Four of 12 (33%) participants (mean 10.6 years; range 7-20 years) were rated at or above the at-risk level on the Internalizing Problems composite of the Parent Rating Scale. This finding was significant (p < 0.001) compared to age-matched norms and suggests sufficient psychological distress to warrant monitoring and potential treatment referral.

Conclusion

Preliminary data demonstrated greater psychological risk in patients who have undergone multiple procedures for hypospadias than previously suggested.

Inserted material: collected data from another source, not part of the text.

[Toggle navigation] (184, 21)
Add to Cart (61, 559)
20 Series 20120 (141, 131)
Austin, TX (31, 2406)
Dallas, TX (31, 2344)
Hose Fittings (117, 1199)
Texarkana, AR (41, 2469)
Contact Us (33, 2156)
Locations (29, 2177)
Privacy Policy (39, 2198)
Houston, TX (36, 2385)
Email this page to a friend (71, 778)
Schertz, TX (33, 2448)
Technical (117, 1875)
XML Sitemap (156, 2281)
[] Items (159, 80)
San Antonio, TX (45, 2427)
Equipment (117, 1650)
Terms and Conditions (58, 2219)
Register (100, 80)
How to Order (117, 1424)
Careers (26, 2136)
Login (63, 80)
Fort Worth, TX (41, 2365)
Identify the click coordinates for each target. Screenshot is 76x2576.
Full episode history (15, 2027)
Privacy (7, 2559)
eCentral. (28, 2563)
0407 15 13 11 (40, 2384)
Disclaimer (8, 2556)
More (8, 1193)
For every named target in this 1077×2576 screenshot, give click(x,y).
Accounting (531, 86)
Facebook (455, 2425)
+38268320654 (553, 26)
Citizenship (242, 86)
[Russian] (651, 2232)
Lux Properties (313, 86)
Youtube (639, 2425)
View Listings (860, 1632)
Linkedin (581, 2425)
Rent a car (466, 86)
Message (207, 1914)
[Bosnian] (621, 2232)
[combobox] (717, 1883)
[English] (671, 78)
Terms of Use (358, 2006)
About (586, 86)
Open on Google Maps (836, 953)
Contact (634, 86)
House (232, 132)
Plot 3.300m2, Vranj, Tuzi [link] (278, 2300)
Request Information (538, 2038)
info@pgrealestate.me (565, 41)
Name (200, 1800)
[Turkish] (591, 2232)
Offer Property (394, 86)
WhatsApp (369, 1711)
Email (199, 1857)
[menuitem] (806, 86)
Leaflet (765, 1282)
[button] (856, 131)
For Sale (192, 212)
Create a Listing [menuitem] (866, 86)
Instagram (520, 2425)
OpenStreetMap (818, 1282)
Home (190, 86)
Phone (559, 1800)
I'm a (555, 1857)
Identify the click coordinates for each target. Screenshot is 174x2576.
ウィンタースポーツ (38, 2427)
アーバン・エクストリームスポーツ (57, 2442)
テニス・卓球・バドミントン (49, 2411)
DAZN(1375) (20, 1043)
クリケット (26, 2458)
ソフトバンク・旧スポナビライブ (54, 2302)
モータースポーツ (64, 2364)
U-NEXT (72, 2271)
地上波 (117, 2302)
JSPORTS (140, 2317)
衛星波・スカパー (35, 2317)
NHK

Our findings support continued data collection, as elevated scores on the Internalizing Problems composite represent risk factors for symptoms related to both anxiety and depression. Such symptoms, if regularly screened, could warrant referral for treatment and better mental health outcomes in patients with complex hypospadias. Findings also suggest that the BASC-2, widely used in psychological assessment, but not in medical settings or pediatric research, may be a more appropriate measure of overall behavior for this population.